Notably, our study achieved particularly encouraging results, with an ORR of 51.6% and a DCR of 96.8%. These outcomes compare favorably with those reported for established regimens such as pembrolizumab plus lenvatinib and nivolumab plus cabozantinib.

More importantly, our study incorporated genomic testing and molecular profiling to precisely define molecular subtypes of non-clear cell RCC, including FH-deficient RCC, TFE3-rearranged RCC, and TFEB-altered RCC. This classification strategy provides valuable clinical evidence supporting a more precise and personalized treatment approach for renal cancer.


Oncology Frontier – UroStream

Cadonilimab is a bispecific antibody independently developed in China, and this multicenter Chinese study was presented on the international stage at ASCO. How do you view the rapid rise of China’s innovative drug development in the field of genitourinary oncology? Looking ahead, what breakthroughs might still be achieved in the treatment of non-clear cell RCC to provide patients with greater hope for long-term survival?

Dr. Junru Chen:

In recent years, China’s innovative biopharmaceutical sector has advanced rapidly, particularly in cutting-edge areas such as antibody-drug conjugates (ADCs), bispecific antibodies, and multispecific antibody platforms.
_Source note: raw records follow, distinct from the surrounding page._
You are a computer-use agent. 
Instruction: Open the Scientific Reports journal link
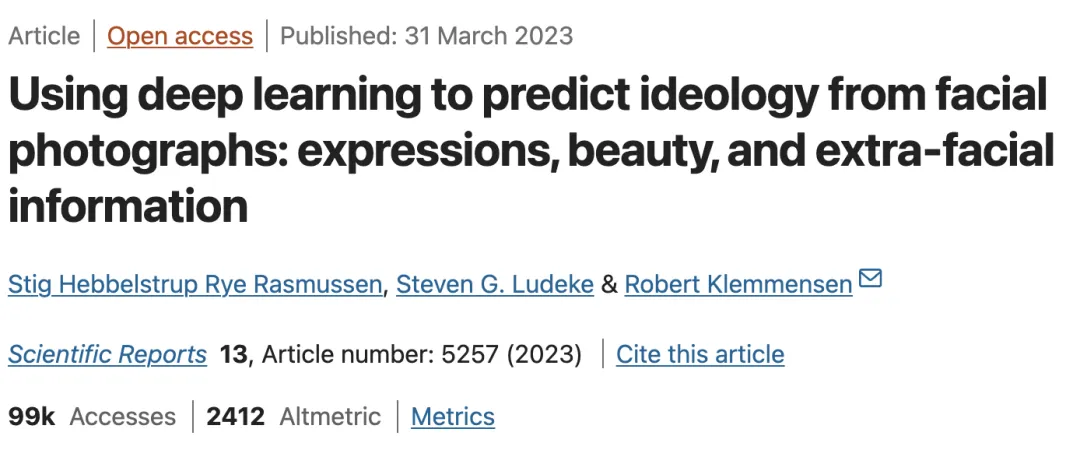107,354
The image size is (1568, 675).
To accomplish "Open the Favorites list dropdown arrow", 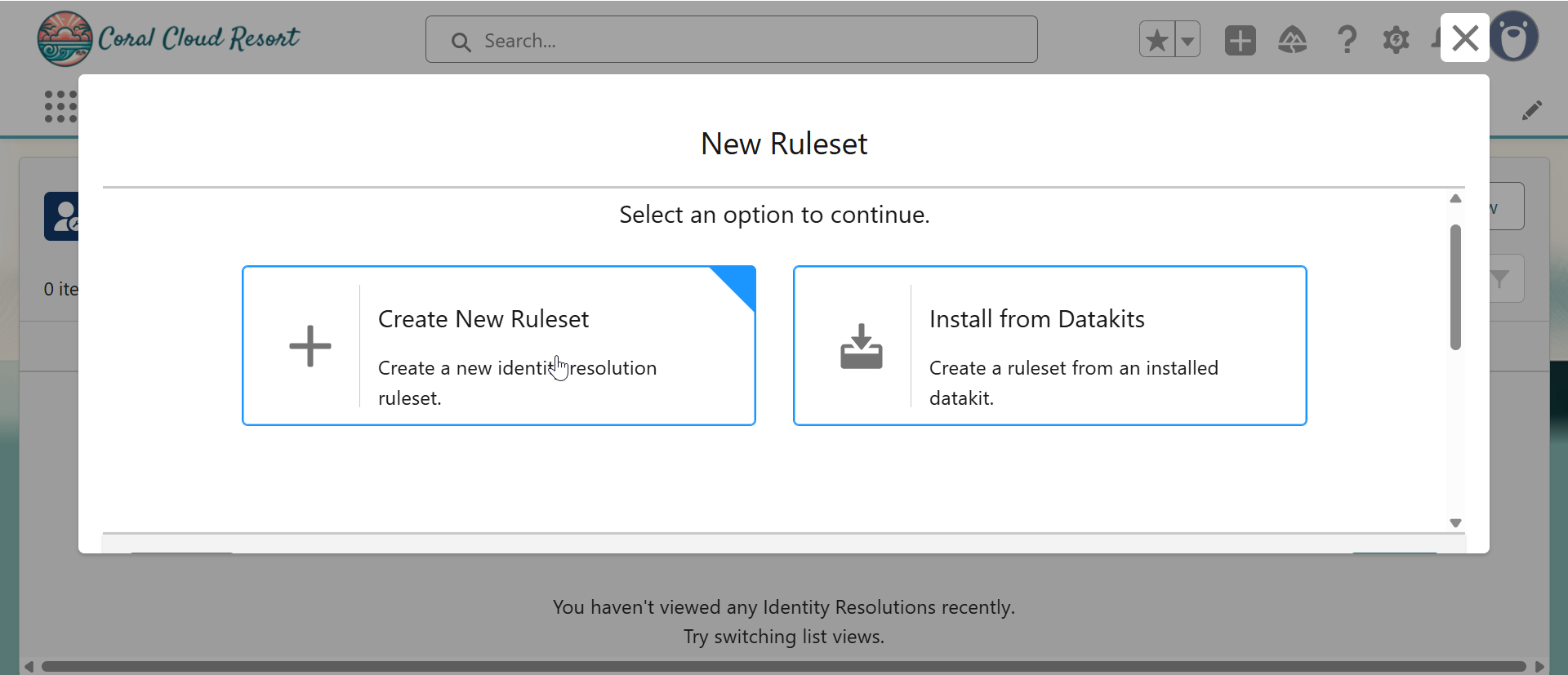I will (x=1187, y=40).
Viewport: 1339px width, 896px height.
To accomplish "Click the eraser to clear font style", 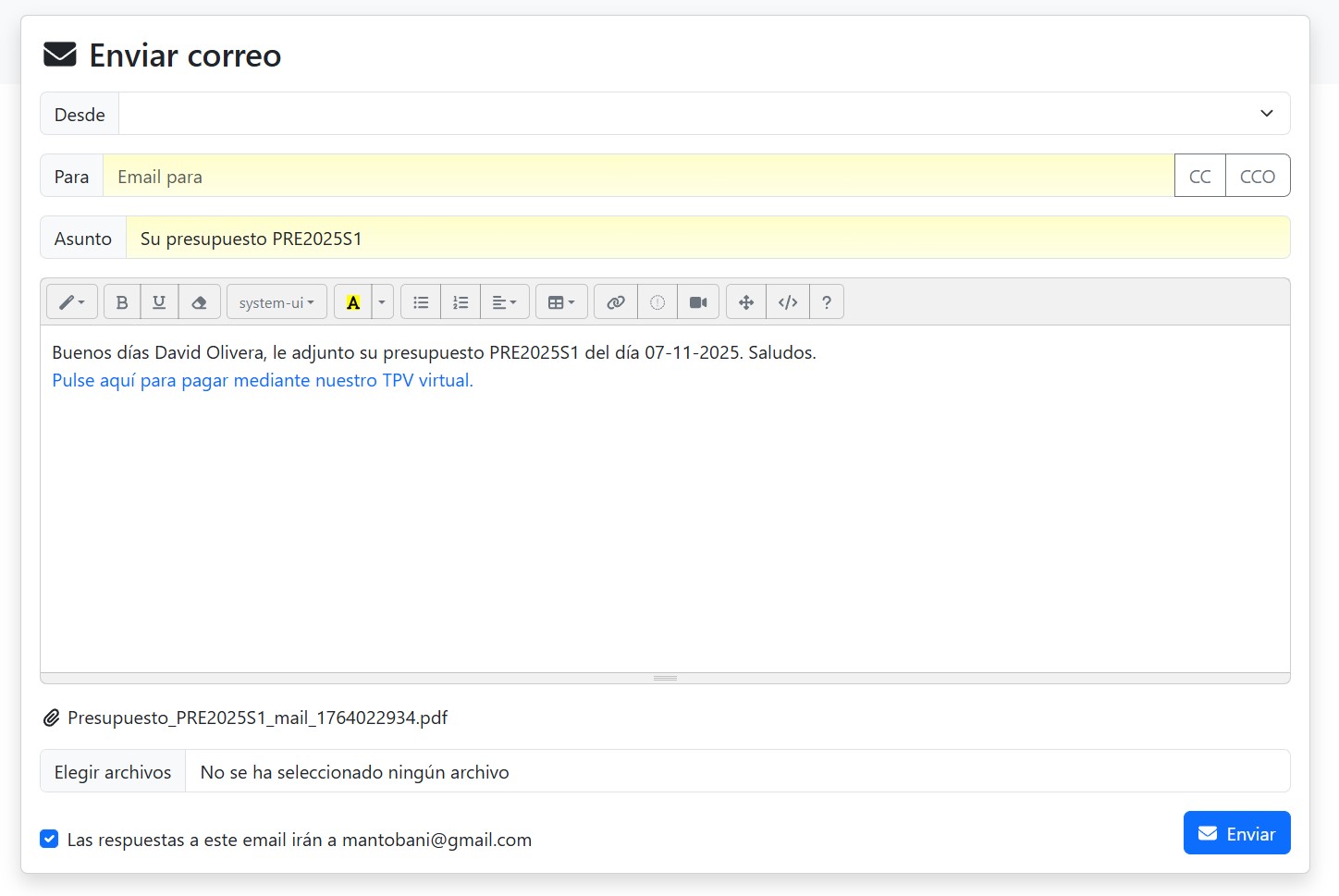I will (x=199, y=302).
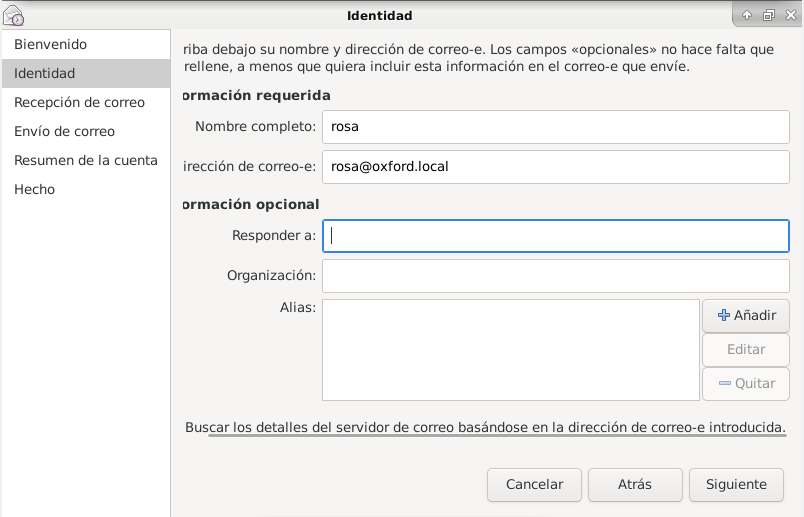The width and height of the screenshot is (804, 517).
Task: Click inside the Alias list box
Action: [510, 349]
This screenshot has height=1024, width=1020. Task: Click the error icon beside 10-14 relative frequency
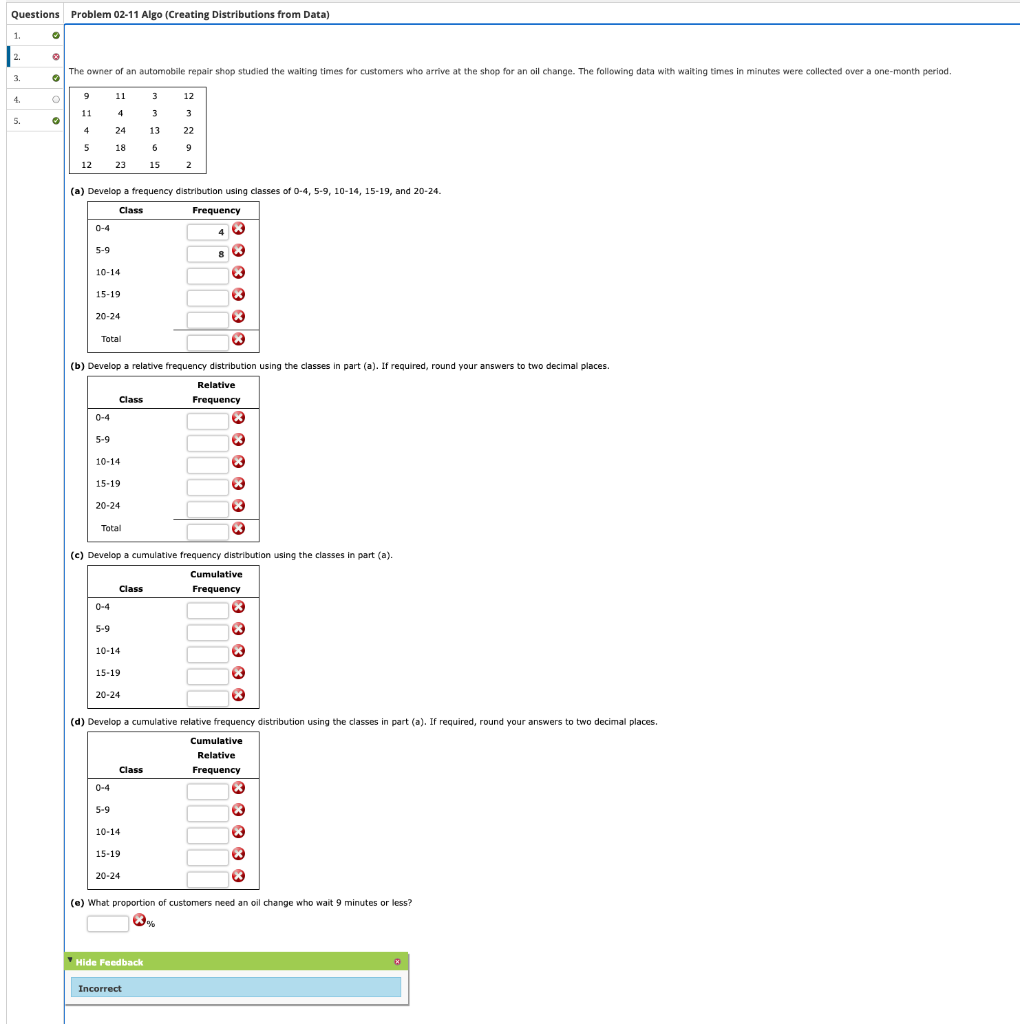(x=239, y=462)
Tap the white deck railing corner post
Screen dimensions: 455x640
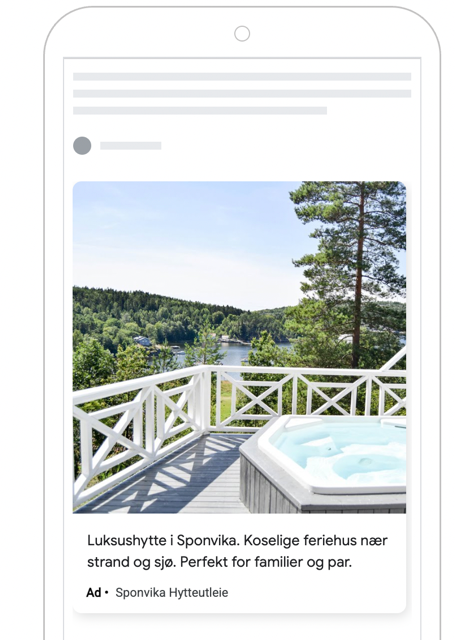click(205, 398)
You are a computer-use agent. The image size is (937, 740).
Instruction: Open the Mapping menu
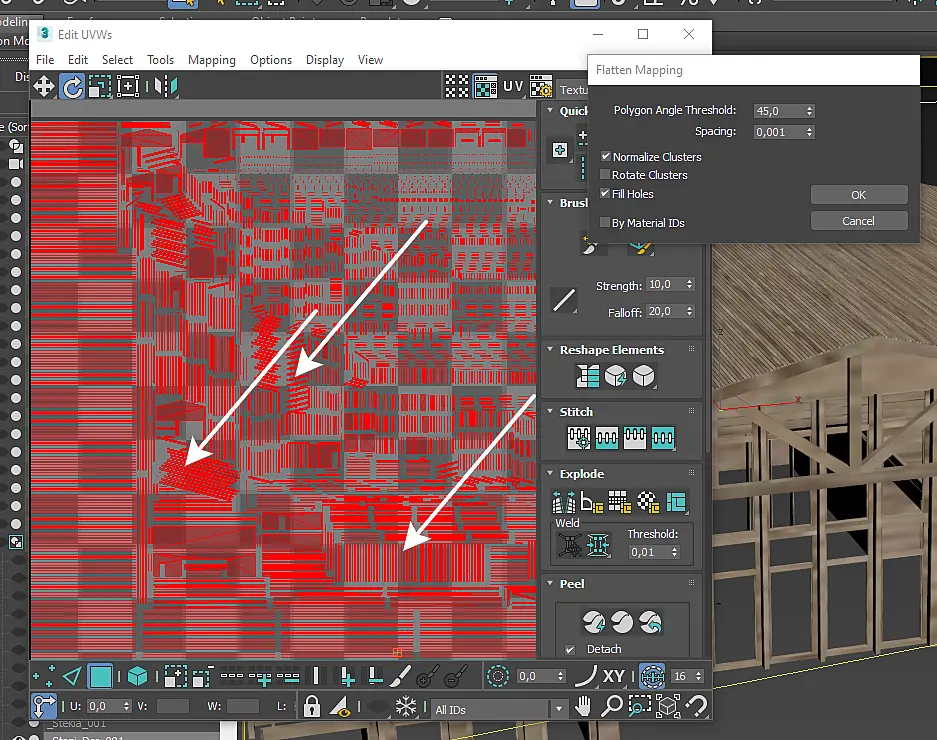pos(212,60)
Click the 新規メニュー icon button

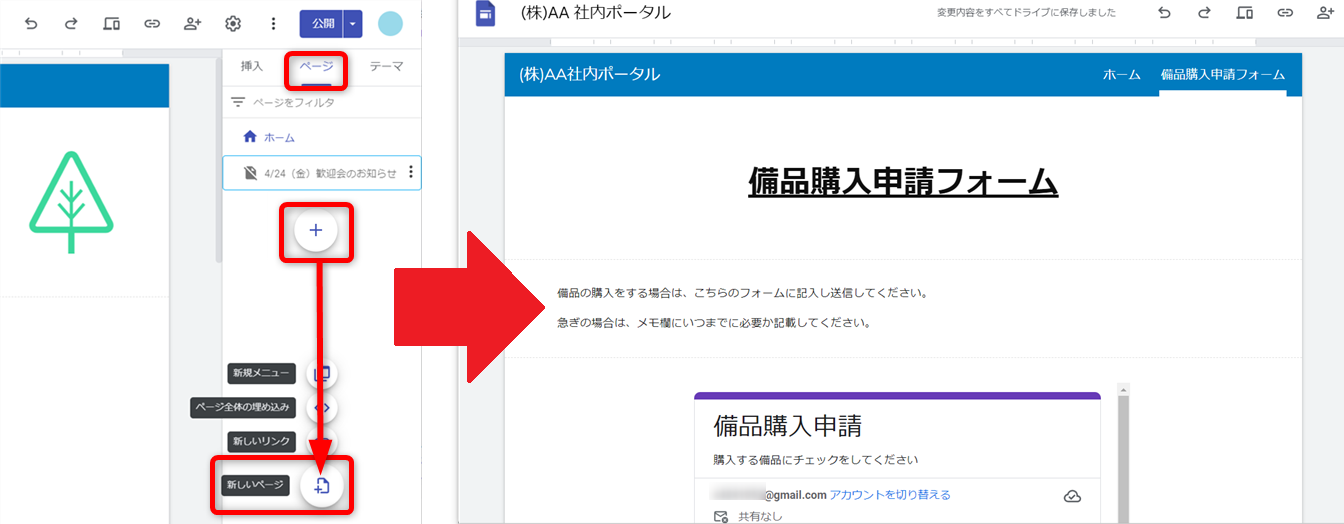coord(322,374)
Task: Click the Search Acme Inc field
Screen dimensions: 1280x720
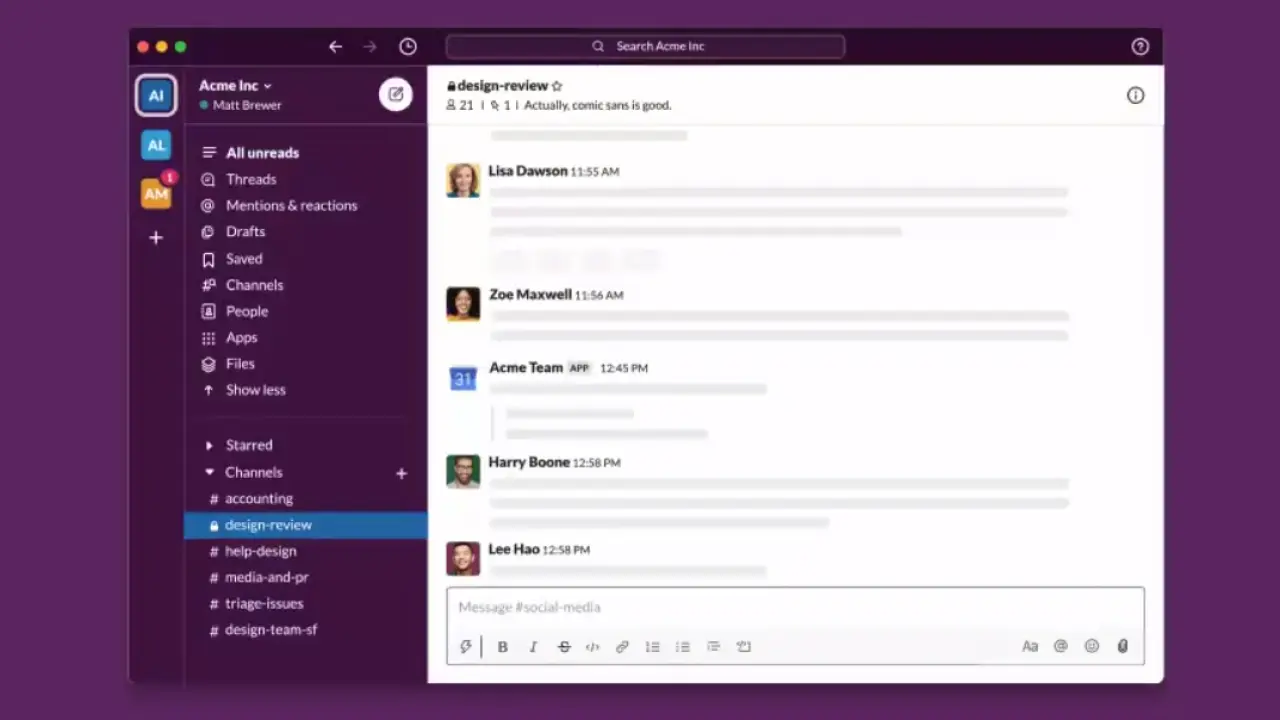Action: (x=646, y=46)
I noted that many of the multi-target and dual-target ADCs presented at the 2024 AACR Annual Meeting originated from China, highlighting the growing international influence and importance of Chinese innovation in drug development.

In the field of nccRCC, the disease’s pronounced heterogeneity remains a major obstacle to further improvements in treatment outcomes. Precision diagnostics—including the accurate identification of specific subtypes such as FH-deficient RCC and TFE3-rearranged RCC—may hold the key to overcoming this challenge.

Both the KEYNOTE-B61 study and our own research have demonstrated that different pathological and molecular subtypes of nccRCC exhibit substantially different responses to immunotherapy-targeted therapy combinations, resulting in varying objective response rates and survival benefits.

Therefore, future research in nccRCC should focus on precision classification and precision medicine. Building on a robust foundation of accurate molecular diagnosis, we can explore more tailored therapeutic combinations and ultimately develop more effective treatment strategies for patients.